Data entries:
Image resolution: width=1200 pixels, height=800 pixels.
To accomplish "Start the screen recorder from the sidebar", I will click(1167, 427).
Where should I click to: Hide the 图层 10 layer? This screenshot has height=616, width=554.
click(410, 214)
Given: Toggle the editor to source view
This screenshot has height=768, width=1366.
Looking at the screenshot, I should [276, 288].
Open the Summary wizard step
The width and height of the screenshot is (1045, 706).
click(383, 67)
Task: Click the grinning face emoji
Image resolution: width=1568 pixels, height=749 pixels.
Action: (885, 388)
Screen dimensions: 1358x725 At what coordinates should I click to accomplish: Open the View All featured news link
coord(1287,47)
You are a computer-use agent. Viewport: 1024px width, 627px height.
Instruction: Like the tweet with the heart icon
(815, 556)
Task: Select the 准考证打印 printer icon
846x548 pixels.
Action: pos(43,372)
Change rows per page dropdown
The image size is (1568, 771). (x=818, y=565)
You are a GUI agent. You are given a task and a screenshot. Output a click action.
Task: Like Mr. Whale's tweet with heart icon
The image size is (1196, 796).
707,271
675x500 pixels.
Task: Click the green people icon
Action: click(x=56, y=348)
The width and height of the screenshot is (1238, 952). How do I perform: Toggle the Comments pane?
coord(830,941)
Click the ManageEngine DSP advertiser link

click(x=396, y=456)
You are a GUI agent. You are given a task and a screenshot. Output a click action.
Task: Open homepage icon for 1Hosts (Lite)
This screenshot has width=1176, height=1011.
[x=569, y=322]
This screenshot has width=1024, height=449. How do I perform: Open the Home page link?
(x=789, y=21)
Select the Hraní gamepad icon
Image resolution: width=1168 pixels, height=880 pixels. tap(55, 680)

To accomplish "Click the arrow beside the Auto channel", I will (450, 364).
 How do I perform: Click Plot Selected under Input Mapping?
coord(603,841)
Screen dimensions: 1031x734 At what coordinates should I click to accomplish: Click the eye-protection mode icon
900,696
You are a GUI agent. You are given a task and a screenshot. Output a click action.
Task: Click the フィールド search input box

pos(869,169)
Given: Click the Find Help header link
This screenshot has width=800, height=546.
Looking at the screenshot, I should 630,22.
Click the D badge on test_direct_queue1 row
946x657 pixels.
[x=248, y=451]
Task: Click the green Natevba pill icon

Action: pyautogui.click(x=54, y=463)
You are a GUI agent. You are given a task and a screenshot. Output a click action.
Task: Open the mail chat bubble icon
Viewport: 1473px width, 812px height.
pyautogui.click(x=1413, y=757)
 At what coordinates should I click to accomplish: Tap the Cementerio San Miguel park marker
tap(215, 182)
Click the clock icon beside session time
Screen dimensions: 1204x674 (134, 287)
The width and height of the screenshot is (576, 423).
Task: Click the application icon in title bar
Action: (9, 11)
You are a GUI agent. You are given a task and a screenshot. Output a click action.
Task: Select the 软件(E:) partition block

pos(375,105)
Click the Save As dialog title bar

WORK ORDER :: Nothing but the lines from the start of the data through the line holding "Given: Toggle the editor to source view" should be restated, and each one exactly.

SOLUTION BELOW ::
Image resolution: width=1200 pixels, height=800 pixels.
To accomplish "Start the screen recorder from the sidebar", I will click(1167, 427).
Where should I click to: Hide the 图层 10 layer? This screenshot has height=616, width=554.
click(410, 214)
Given: Toggle the editor to source view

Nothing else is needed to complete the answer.